Oficina “Negro Olhar”

Outra trabalho constante da diretora é a oficina “Negro Olhar”. O projeto começou como uma discussão sobre a dramaturgia a presença do sujeito negro dentro dela, levantando a questão na roda: “A partir desses questionamentos, começamos a perguntar se existe uma dramaturgia negra, o que a definiria, e se existe um jeito negro de interpretar”. Diante de tais indagações, a proposta acaba ganhando outras formas: “O que inicialmente começou com um projeto de leitura dramatizada, se tornou uma oficina tanto de dramaturgia, quanto interpretação”, conta Tatiana. A  partir de textos, documentários e dramaturgias, como “Dutchman & The Slave”, de Amiri Baraka, “Alta Noite”, de Elisio Lopes Jr. “Estamos tratando de textos que foram escritos na década de 60 e contemporâneos para vermos a evolução e levantar questionamentos dentro dessa representação”, pontua.
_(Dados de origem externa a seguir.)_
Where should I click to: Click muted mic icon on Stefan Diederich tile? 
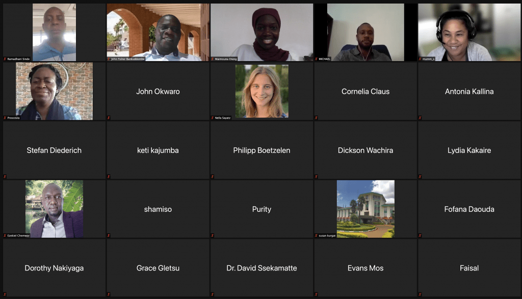point(5,177)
Tatiana na edição da oficina “Negro Olhar” no SESC Caxias do Sul. (Reprodução Instagram)

Usando o corpo como instrumento em um combo de referências mitológicas africanas como a iorubá, a diretora trabalha a energia do movimento para chegar na potência de um gesto, por exemplo, “sair de um movimento de Oxum para chegar no gesto da Lady Macbeth”, como observa Tatiana. E nos conta que as aulas presenciais não são fáceis: “Quando estou na sala de aula, quase morro. É uma turma de 20, 30 alunos e eu entro na roda com todos eles. A entrega é muito grande, porque dou em troca a mesma intensidade que estou exigindo deles. Tenho muito prazer”. E quanto aos alunos, a diversidade de etnia e área de atuação dos participantes é o que mais fascina a atriz: “Artistas, professores e até pessoas que estão apenas interessadas em saber do assunto, e isso é maravilhoso. O que queremos, e isso faz parte de uma filosofia afrocentrada, é o compartilhamento do conhecimento. Não o hermético, seletivo e difícil de entender”.  
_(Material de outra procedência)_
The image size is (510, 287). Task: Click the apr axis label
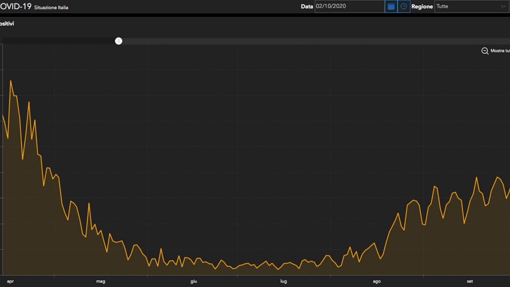pyautogui.click(x=10, y=281)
“O que queremos, e isso faz parte de uma filosofia afrocentrada, é o compartilhamento do conhecimento”. (Divulgação)

E mesmo em tempos de pandemia, o trabalho da oficina continua. Como adaptar algo tão intenso para o mundo virtual? “Essa é a maior dificuldade, porque todo o conceito está baseado na energia da troca, no sensorial. Estou descobrindo aos poucos como sanar a dificuldade dentro desse contexto. Isso é o mais desafiador, confesso. Mas está funcionando!” Nós temos certeza, Tati!